The Road West is an American television Western series that aired on NBC from September 12, 1966, to May 1, 1967.

Overview
Ben Pride moves with his children Timothy, Midge, and Kip, his new wife Elizabeth, his father Tom, and his brother-in-law Chance from Ohio to Kansas during the 1860s.  The show centers around the difficulties the family faces taming the land and homesteading.

Cast

Episodes

Production
Executive producer Macdonnell regarded the show's storyline as being identifiable to the viewing audience, with an essential family unit comprising family members "bound to the other by either a true familiar relationship or by an intangible camaraderie". A core idea of the show was to present a realistic portrayal of the real struggles faced by settlers who traveled 'The Road West', with extreme temperatures in each of the summer and winter seasons.

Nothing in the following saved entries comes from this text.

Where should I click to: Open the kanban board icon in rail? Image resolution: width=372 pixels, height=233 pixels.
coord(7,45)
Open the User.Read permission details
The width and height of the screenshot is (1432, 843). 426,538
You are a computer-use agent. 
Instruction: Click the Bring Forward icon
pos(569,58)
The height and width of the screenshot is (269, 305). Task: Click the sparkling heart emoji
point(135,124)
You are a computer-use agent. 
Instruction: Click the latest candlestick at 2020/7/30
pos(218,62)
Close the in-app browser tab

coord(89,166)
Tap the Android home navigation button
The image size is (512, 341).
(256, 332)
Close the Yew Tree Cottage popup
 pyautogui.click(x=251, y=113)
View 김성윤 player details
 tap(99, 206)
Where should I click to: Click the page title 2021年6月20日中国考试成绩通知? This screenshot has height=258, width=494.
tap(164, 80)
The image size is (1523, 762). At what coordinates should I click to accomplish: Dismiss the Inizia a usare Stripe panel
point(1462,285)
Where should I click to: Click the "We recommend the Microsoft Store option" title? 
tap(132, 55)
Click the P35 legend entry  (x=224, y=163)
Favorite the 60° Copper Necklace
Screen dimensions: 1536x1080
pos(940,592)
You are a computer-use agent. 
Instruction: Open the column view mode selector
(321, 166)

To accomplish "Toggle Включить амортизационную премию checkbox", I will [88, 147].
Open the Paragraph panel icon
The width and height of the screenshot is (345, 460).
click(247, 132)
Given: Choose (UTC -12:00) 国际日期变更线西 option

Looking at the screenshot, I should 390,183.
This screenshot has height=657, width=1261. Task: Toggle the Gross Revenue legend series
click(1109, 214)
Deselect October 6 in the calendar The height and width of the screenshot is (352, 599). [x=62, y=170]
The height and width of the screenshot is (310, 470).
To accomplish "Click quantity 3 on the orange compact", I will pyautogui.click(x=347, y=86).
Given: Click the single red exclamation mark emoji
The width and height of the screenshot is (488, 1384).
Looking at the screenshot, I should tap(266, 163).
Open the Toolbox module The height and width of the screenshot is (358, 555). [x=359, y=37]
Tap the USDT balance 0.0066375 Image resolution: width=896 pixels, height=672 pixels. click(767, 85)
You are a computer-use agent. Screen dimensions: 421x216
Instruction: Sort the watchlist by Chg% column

The show's lead actor, Barry Sullivan, was marking his fourth series and described the show as being "a piece of pioneer literature". He had previously expressed that he would never star in a weekly television series again, although he warmed to the show when he began working closely with the cast and crew. Having spent long periods of time driving an old wagon for the show, Sullivan decided to take lessons and spent seven consecutive Saturdays in Antelope Valley, California perfecting the driving technique.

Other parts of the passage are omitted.